I'm starting a new job Saturday and the owner wants black and white cookies. Anyone have a good recipe they are willing to share. I'm in Florida, no way to check out the New York product. Thanks for any help. Will trade one of my recipes if requested.
Julie


----------



## chefpeon (Jun 14, 2006)

I've made them, and this is the recipe I used. They turned out nice, considering what they are. Personally,
I don't think they are anything to write home about, but people do like them. Really important not to overbake them, because they tend to be dry. I've included pics of the ones I made and a link to the recipe.

https://www.epicurious.com/recipes/food/views/black-and-white-cookies-106171




  








Black&whitecookiecut




__
chefpeon


__
Apr 20, 2018











  








Black&whitecookies




__
chefpeon


__
Apr 20, 2018


----------



## Pastry Chef Julie (Apr 19, 2018)

Thanks chefpeon. But I was hoping someone would share a professional large batch recipe in oz or g.


----------



## chefpeon (Jun 14, 2006)

Pastry Chef Julie said:


> Thanks chefpeon. But I was hoping someone would share a professional large batch recipe in oz or g.


It's really easy to convert recipes up or down and it's also easy to convert from volume to weight. You've never done that before? Shall I do it for you?

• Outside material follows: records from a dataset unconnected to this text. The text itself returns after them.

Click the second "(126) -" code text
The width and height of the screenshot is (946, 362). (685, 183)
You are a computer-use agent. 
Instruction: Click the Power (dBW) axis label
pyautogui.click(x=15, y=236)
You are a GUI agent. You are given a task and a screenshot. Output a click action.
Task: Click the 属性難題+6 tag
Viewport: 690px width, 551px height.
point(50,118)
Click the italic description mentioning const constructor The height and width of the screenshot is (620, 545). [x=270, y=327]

Perhaps you should edit your original post to specifically ask for a professional sized batch since there is zero indication of that in your original request.


----------



## chefpeon (Jun 14, 2006)

I've converted the linked recipe to grams because it's the most accurate and I've quadrupled the original amounts:
Cookies:
625 grams ap flour
9 1/3 grams baking soda (2 tsp)
12 grams salt (2 tsp)
326 grams buttermilk (1 1/3 cup)
8.5 grams vanilla extract (2 tsp)
300 grams butter
400 grams sugar
224 grams whole eggs (4 each)

Icing:
720 grams powdered sugar
85 1/3 grams corn syrup (1/4 cup)
40.5 grams lemon juice (1/8 cup)
4 grams vanilla extract (1 tsp)
86 grams cocoa

Now that it's been converted to weight, it's easy to scale up or down. 
The original amounts have been quadrupled, so if you need a much larger batch, it's a cinch to double it.

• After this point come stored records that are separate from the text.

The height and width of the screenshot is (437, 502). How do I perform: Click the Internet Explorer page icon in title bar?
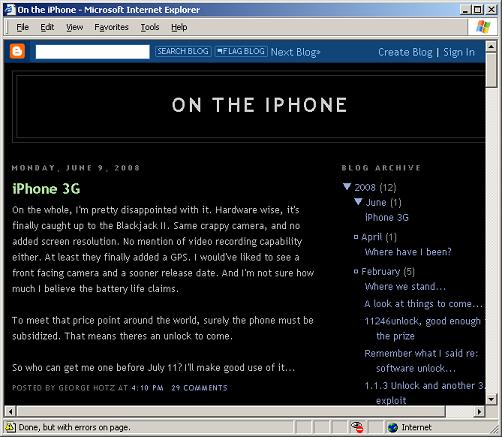tap(10, 9)
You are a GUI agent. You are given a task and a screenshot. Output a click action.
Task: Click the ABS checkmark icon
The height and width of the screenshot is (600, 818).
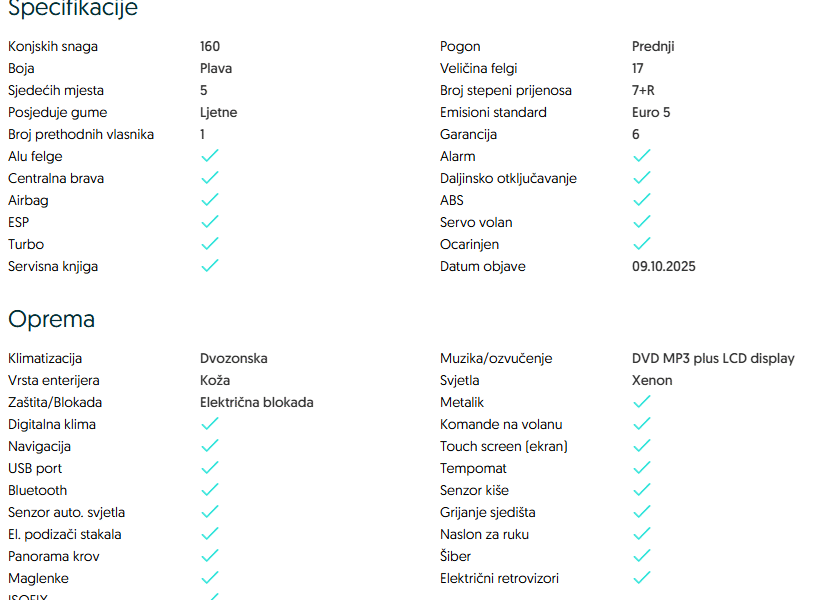pos(641,200)
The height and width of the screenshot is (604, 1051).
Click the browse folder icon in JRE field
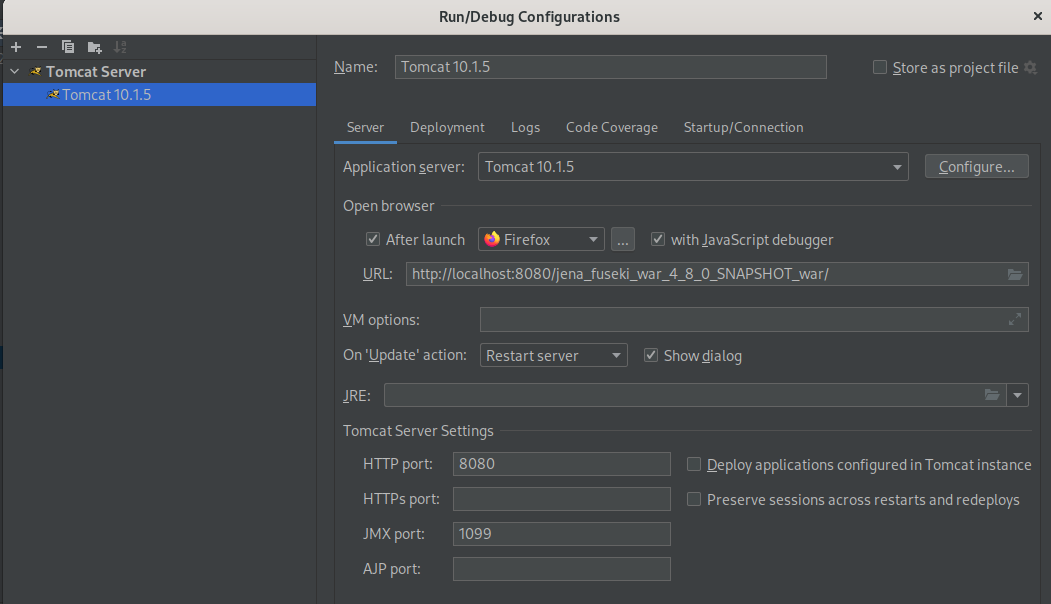pyautogui.click(x=992, y=395)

Better now? Also, perhaps you should brush up on your conversion skills. Any self respecting PC masters that skill early on.

FUN FACT: There are a lot of ingredient conversion tools on the web! I even have an ingredient conversion app on my phone!
Here's a link to one of them: https://www.thecalculatorsite.com/cooking/cooking-calculator.php


----------